# [PROBLEM]
Search the records below for the word "computer", then return every line where it appears.

# [Records from a data collection]
= = = = = = =

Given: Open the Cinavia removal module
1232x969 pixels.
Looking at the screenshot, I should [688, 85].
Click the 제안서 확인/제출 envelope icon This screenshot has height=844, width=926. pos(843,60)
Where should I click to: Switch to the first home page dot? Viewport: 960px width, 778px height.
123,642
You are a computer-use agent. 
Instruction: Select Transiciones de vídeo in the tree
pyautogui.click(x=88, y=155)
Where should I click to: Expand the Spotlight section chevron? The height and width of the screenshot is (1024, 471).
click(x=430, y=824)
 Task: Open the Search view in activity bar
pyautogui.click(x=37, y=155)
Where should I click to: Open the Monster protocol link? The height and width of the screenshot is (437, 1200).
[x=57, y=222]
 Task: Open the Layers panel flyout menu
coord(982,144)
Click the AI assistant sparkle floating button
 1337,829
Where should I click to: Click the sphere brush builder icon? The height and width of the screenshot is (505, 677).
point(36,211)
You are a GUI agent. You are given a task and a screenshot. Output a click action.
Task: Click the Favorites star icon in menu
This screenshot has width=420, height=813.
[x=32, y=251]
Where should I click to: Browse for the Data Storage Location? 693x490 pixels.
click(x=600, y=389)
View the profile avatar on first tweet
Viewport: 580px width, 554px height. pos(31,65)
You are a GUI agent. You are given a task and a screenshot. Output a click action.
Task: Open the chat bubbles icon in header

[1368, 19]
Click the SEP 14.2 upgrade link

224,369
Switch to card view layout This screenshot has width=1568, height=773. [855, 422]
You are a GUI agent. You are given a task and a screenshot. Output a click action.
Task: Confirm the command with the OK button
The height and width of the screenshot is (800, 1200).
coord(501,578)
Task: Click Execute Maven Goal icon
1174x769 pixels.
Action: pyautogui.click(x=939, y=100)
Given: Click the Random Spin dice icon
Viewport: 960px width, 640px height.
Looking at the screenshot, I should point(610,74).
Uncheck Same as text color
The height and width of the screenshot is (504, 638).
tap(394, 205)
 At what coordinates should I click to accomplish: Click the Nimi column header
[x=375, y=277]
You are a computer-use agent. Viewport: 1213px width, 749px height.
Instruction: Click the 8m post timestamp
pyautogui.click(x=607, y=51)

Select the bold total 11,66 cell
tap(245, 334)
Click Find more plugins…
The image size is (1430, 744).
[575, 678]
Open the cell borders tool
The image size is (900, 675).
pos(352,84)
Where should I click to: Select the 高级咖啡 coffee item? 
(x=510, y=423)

= = = = = = =

# [ANSWER TO THE EXERCISE]
You are a computer-use agent. 
You are a computer-use agent. Viewport: 1213px width, 749px height.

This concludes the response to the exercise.